##### The records

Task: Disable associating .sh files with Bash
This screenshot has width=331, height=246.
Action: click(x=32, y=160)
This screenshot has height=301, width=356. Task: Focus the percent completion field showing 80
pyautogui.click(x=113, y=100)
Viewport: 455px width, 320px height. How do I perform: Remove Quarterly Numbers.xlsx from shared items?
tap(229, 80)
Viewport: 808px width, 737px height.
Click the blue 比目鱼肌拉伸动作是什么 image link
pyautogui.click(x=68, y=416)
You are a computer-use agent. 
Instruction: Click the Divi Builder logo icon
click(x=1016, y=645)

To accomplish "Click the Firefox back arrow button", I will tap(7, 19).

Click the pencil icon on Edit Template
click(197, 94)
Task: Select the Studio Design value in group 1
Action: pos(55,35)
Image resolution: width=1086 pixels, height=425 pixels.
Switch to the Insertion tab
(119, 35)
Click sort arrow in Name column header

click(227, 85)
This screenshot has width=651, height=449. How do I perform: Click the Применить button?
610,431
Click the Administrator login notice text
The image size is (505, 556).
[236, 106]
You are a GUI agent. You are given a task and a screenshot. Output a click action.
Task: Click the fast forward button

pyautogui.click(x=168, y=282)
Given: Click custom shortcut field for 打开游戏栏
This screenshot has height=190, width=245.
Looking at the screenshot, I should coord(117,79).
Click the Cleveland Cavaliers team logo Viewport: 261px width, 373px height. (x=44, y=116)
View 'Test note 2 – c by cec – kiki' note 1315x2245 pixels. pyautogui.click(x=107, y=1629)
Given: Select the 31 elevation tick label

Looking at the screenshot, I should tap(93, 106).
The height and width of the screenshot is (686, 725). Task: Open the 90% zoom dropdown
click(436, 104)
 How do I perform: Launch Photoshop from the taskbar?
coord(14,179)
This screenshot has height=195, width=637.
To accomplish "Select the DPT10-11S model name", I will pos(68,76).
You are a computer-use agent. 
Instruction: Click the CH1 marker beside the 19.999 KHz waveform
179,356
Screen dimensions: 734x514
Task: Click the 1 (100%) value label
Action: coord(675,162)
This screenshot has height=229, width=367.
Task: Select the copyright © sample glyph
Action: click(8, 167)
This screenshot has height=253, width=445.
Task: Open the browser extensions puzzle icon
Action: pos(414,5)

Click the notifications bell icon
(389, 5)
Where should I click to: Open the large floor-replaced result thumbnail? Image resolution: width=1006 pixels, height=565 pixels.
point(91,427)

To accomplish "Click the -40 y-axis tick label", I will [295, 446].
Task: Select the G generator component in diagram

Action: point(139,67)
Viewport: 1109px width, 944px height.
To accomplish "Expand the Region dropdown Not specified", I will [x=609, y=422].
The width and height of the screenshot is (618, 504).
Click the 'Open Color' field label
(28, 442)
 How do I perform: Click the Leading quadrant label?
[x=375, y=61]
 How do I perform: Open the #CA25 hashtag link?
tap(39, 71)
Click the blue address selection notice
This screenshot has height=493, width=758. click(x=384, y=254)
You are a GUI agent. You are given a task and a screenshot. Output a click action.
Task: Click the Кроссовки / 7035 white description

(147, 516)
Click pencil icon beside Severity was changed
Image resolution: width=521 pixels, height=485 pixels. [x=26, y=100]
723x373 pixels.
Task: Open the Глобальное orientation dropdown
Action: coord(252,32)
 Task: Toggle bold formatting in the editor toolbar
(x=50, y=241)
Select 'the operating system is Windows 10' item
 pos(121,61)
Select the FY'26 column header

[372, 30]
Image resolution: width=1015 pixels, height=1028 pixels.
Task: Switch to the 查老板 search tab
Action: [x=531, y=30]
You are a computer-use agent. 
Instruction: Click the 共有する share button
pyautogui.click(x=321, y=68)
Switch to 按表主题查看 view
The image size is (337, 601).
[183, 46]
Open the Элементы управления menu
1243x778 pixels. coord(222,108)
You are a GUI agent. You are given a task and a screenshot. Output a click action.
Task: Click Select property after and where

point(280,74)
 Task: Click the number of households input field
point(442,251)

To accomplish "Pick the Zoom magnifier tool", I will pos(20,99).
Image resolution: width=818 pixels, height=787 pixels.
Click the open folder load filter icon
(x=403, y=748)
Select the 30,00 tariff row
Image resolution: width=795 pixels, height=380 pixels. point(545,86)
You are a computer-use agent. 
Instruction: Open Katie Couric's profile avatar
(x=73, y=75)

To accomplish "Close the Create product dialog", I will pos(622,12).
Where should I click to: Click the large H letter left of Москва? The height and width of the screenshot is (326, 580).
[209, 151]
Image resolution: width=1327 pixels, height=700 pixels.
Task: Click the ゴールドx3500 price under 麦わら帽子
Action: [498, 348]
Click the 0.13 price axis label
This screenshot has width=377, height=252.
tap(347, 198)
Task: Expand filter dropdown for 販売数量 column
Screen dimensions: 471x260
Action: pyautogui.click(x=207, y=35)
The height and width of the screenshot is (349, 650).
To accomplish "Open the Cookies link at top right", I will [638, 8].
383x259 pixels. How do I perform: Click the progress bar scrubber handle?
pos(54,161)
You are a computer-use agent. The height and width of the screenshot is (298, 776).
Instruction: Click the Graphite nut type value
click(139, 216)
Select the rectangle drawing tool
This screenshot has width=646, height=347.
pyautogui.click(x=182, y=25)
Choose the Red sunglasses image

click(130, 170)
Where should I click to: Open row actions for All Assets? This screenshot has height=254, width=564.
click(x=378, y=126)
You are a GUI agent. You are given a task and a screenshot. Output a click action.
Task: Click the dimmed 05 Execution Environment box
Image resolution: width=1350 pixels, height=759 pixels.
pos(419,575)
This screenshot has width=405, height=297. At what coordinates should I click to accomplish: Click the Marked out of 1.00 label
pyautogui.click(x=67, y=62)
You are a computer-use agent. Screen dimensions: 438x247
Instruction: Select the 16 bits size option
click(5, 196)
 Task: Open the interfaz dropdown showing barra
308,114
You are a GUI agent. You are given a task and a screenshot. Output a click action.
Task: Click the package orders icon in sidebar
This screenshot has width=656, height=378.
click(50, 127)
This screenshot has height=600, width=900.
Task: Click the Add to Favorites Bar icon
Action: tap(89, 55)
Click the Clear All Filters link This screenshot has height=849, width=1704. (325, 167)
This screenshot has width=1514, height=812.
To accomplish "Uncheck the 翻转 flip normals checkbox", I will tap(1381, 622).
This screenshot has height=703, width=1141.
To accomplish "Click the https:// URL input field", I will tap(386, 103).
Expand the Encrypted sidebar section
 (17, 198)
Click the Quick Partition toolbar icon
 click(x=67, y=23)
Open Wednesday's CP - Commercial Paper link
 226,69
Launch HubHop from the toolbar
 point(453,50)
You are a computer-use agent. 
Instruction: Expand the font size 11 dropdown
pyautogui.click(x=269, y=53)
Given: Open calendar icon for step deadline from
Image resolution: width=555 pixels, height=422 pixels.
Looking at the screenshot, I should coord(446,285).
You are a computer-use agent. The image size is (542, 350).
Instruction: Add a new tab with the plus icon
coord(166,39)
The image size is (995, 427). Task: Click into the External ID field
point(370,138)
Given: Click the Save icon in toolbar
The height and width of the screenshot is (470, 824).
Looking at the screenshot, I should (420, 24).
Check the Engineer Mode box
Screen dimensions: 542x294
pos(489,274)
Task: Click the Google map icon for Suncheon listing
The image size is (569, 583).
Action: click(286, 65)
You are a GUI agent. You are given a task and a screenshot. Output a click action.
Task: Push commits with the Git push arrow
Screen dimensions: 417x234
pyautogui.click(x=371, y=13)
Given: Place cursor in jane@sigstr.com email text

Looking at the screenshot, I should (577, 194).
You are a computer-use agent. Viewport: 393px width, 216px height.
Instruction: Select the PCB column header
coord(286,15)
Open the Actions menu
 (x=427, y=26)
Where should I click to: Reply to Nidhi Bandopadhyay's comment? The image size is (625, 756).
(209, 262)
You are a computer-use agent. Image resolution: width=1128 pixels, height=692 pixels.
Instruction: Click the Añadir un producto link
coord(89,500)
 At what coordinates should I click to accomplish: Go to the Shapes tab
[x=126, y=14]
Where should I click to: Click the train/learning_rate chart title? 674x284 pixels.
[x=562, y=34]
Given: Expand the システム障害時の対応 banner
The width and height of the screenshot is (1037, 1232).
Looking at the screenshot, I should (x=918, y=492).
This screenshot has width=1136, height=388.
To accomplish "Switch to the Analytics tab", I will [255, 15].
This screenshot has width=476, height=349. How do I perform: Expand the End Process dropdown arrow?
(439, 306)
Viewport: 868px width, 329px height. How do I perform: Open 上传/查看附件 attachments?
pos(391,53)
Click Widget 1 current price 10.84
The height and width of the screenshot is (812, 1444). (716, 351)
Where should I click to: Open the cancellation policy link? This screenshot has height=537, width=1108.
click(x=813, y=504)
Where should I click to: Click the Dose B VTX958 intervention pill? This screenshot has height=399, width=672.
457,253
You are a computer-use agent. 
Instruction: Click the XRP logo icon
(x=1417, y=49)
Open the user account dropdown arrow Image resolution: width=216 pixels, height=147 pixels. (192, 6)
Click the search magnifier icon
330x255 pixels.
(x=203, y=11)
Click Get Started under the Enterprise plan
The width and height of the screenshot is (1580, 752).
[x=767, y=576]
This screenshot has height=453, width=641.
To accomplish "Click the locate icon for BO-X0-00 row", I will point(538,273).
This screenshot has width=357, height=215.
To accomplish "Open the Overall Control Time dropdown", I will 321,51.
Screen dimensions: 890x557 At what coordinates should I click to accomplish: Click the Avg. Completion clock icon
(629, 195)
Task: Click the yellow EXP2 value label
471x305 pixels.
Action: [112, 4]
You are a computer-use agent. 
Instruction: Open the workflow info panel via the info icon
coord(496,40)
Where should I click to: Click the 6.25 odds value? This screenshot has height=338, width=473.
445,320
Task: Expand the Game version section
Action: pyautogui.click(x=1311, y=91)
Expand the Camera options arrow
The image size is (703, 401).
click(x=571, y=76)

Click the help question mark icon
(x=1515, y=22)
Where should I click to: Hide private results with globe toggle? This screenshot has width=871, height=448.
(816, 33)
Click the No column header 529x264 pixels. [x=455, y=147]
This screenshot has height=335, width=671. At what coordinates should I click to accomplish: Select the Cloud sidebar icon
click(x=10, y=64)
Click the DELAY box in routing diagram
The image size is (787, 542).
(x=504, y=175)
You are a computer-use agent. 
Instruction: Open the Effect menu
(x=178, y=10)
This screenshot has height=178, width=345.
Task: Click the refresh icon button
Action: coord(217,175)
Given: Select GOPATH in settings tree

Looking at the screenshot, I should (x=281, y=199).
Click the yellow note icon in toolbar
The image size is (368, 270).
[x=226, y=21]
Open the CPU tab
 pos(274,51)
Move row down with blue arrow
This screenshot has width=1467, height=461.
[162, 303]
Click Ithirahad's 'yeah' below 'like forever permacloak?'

##########

All lines above between those holding "The width and height of the screenshot is (618, 504)." and "The height and width of the screenshot is (349, 650).", inclusive, must be set down unchanged, and no other line may be included.

Exercise solution =
The width and height of the screenshot is (618, 504).
Click the 'Open Color' field label
(28, 442)
 How do I perform: Click the Leading quadrant label?
[x=375, y=61]
 How do I perform: Open the #CA25 hashtag link?
tap(39, 71)
Click the blue address selection notice
This screenshot has height=493, width=758. click(x=384, y=254)
You are a GUI agent. You are given a task and a screenshot. Output a click action.
Task: Click the Кроссовки / 7035 white description

(147, 516)
Click pencil icon beside Severity was changed
Image resolution: width=521 pixels, height=485 pixels. [x=26, y=100]
723x373 pixels.
Task: Open the Глобальное orientation dropdown
Action: coord(252,32)
 Task: Toggle bold formatting in the editor toolbar
(x=50, y=241)
Select 'the operating system is Windows 10' item
 pos(121,61)
Select the FY'26 column header

[372, 30]
Image resolution: width=1015 pixels, height=1028 pixels.
Task: Switch to the 查老板 search tab
Action: [x=531, y=30]
You are a computer-use agent. 
Instruction: Click the 共有する share button
pyautogui.click(x=321, y=68)
Switch to 按表主题查看 view
The image size is (337, 601).
[183, 46]
Open the Элементы управления menu
1243x778 pixels. coord(222,108)
You are a GUI agent. You are given a task and a screenshot. Output a click action.
Task: Click Select property after and where

point(280,74)
 Task: Click the number of households input field
point(442,251)

To accomplish "Pick the Zoom magnifier tool", I will pos(20,99).
Image resolution: width=818 pixels, height=787 pixels.
Click the open folder load filter icon
(x=403, y=748)
Select the 30,00 tariff row
Image resolution: width=795 pixels, height=380 pixels. point(545,86)
You are a computer-use agent. 
Instruction: Open Katie Couric's profile avatar
(x=73, y=75)

To accomplish "Close the Create product dialog", I will pos(622,12).
Where should I click to: Click the large H letter left of Москва? The height and width of the screenshot is (326, 580).
[209, 151]
Image resolution: width=1327 pixels, height=700 pixels.
Task: Click the ゴールドx3500 price under 麦わら帽子
Action: [498, 348]
Click the 0.13 price axis label
This screenshot has width=377, height=252.
tap(347, 198)
Task: Expand filter dropdown for 販売数量 column
Screen dimensions: 471x260
Action: pyautogui.click(x=207, y=35)
The height and width of the screenshot is (349, 650).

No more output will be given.